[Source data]
......
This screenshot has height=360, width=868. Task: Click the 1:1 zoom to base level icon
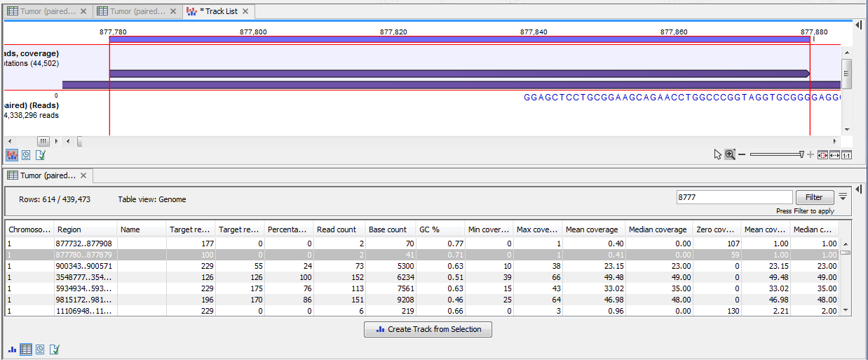[846, 154]
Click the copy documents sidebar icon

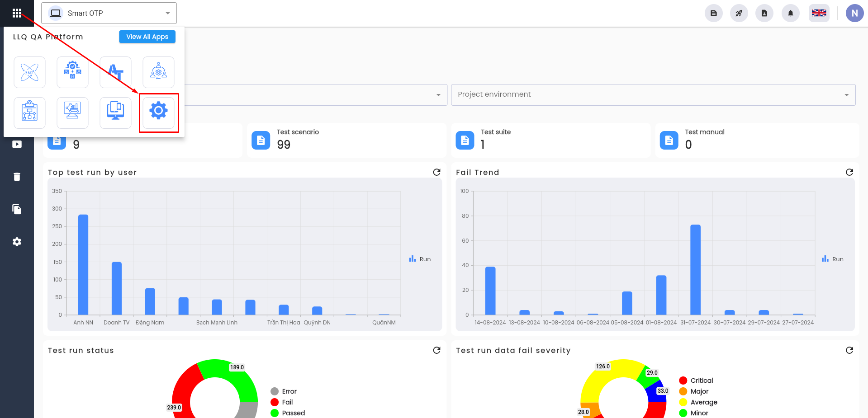pos(17,209)
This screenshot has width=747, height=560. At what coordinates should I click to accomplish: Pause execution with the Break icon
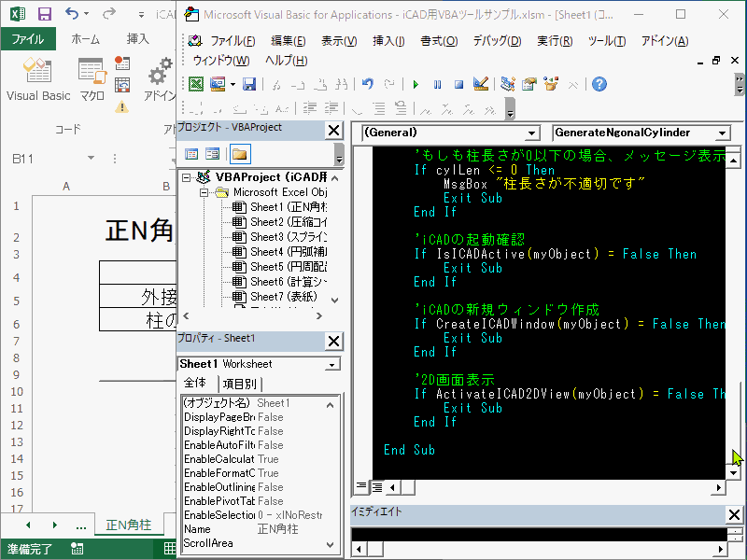[437, 84]
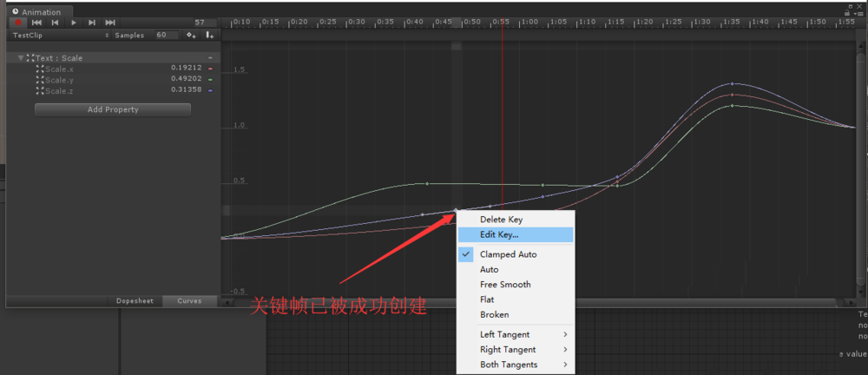Choose Free Smooth tangent option
Screen dimensions: 868x375
[x=505, y=285]
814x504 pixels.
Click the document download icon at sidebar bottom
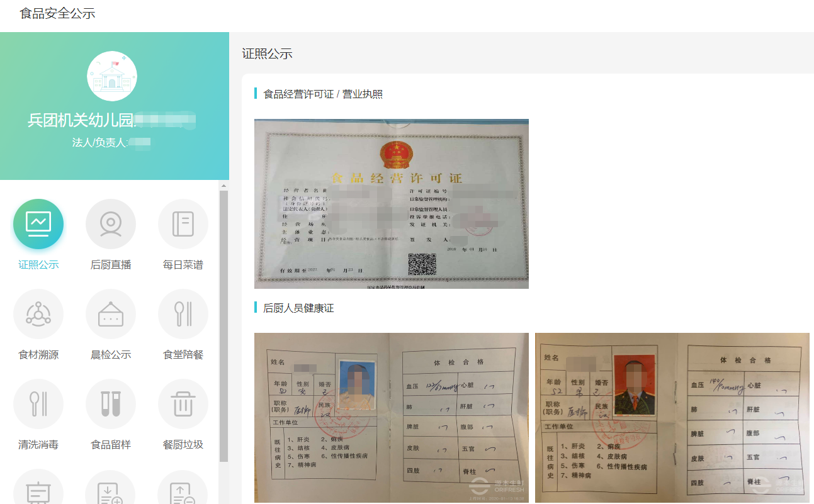point(111,491)
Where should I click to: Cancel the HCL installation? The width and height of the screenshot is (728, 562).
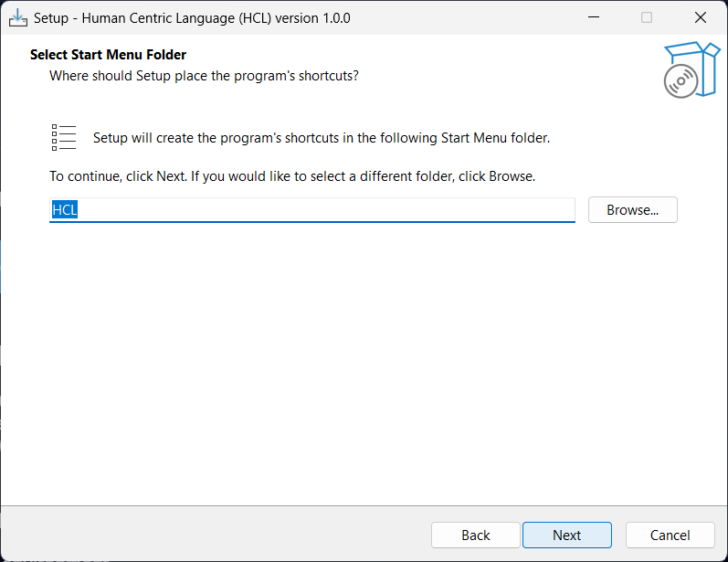[670, 535]
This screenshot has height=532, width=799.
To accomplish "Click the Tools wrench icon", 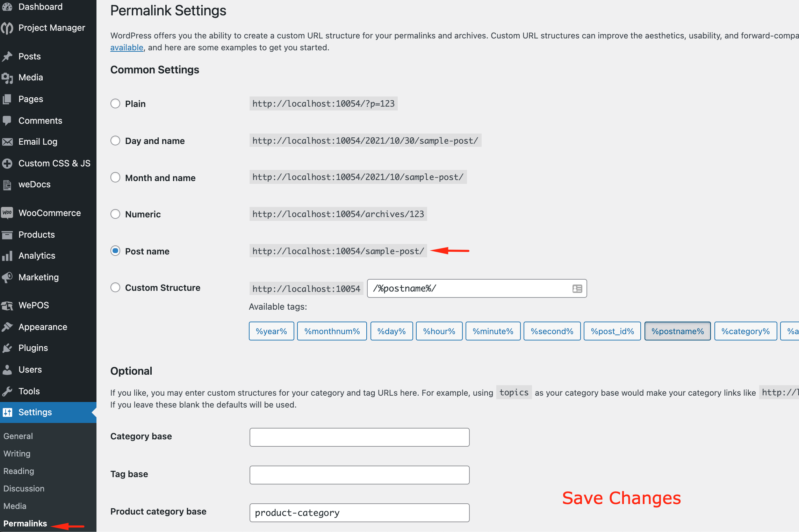I will pyautogui.click(x=7, y=391).
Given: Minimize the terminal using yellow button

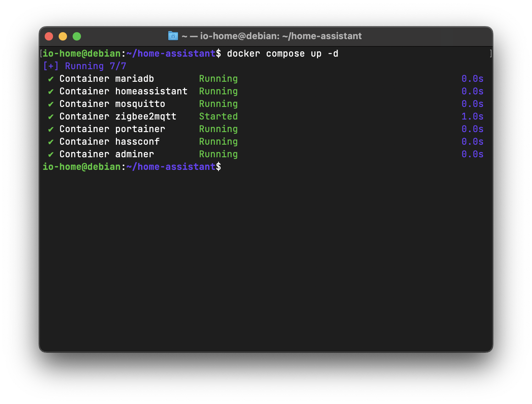Looking at the screenshot, I should click(63, 36).
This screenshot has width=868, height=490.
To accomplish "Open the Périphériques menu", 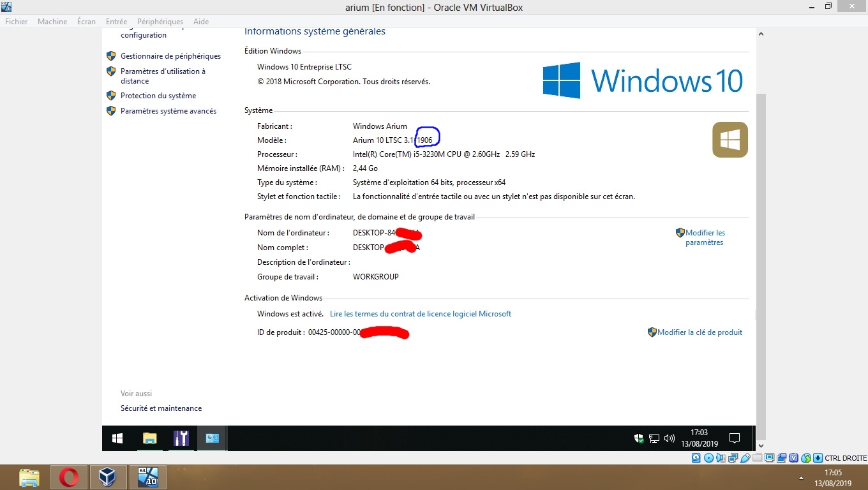I will [160, 22].
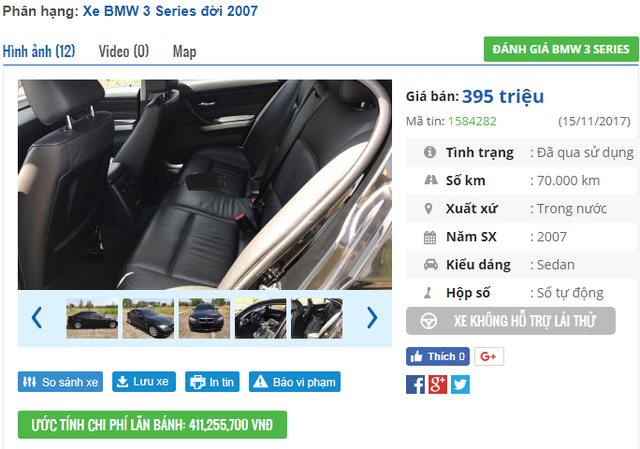Select the first side-view car thumbnail
The image size is (640, 449).
tap(92, 318)
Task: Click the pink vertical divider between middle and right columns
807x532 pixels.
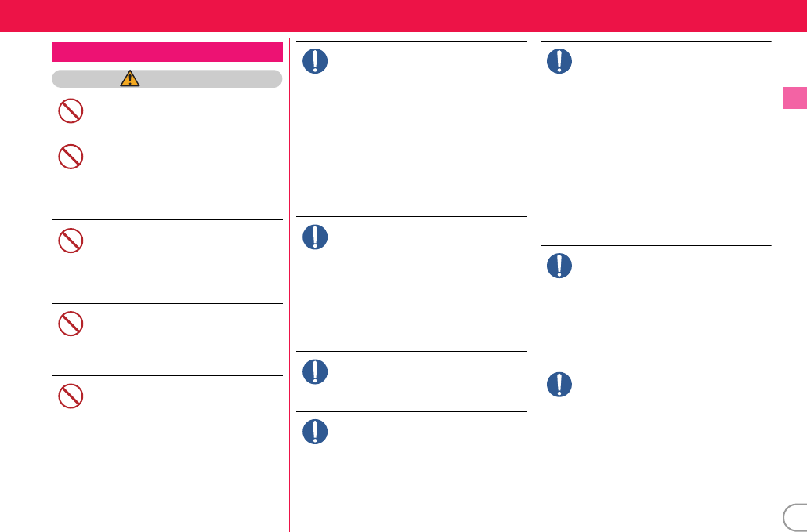Action: pos(534,285)
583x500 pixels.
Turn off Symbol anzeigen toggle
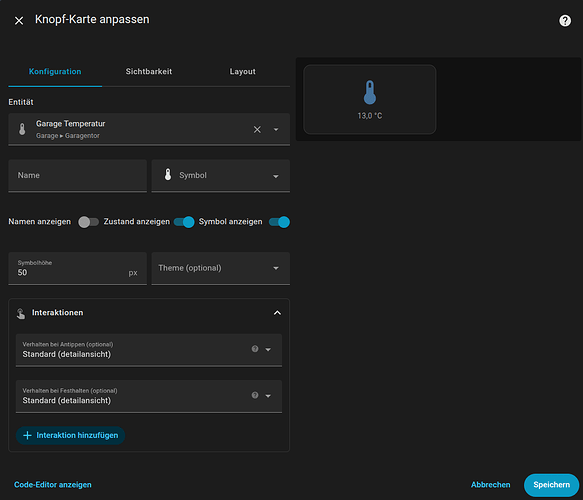(279, 222)
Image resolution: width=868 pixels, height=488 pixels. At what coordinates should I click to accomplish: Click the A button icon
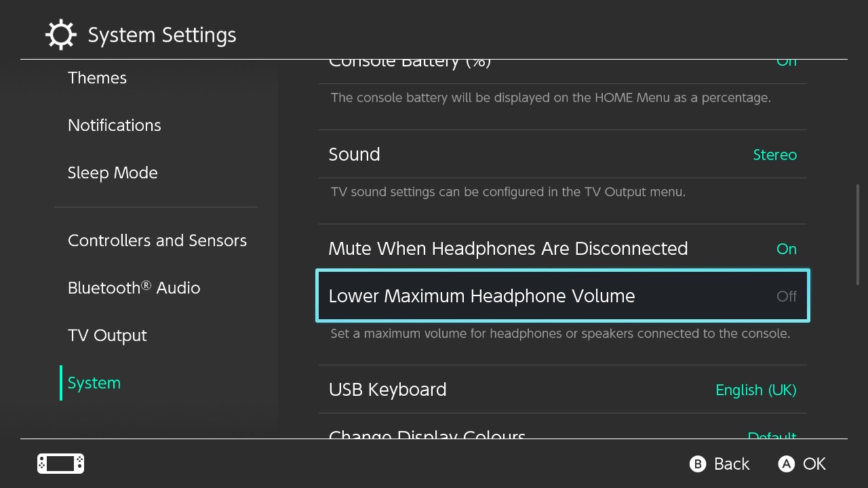coord(786,464)
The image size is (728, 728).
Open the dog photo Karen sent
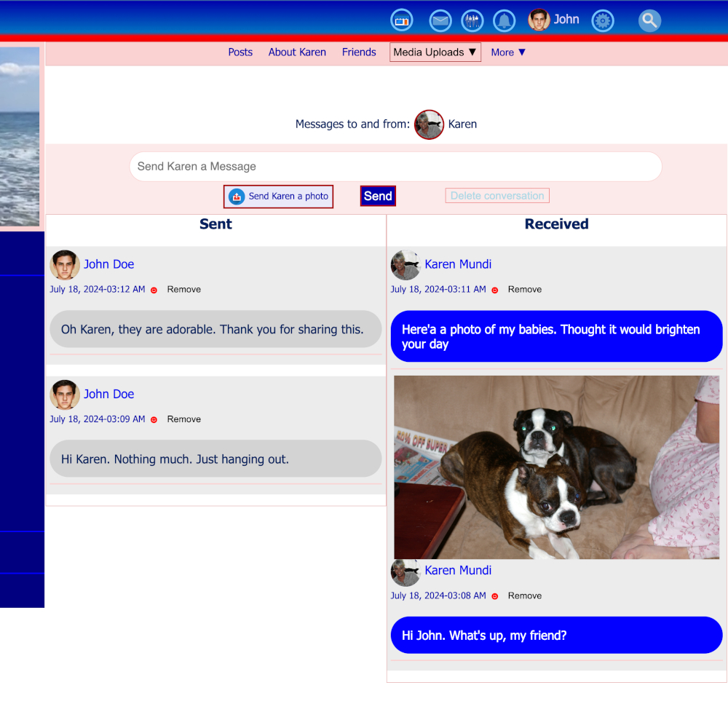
......
Go back to the lines above and output, exactly as they stand, the ones from the line containing "Click the copy documents sidebar icon" to the line containing "814x504 pixels.". Leave all pictures behind.

Click the copy documents sidebar icon

pos(17,209)
This screenshot has width=747, height=560. At what coordinates should I click to accomplish: Pause execution with the Break icon
[437, 84]
Choose Free Smooth tangent option
Screen dimensions: 868x375
[x=505, y=285]
814x504 pixels.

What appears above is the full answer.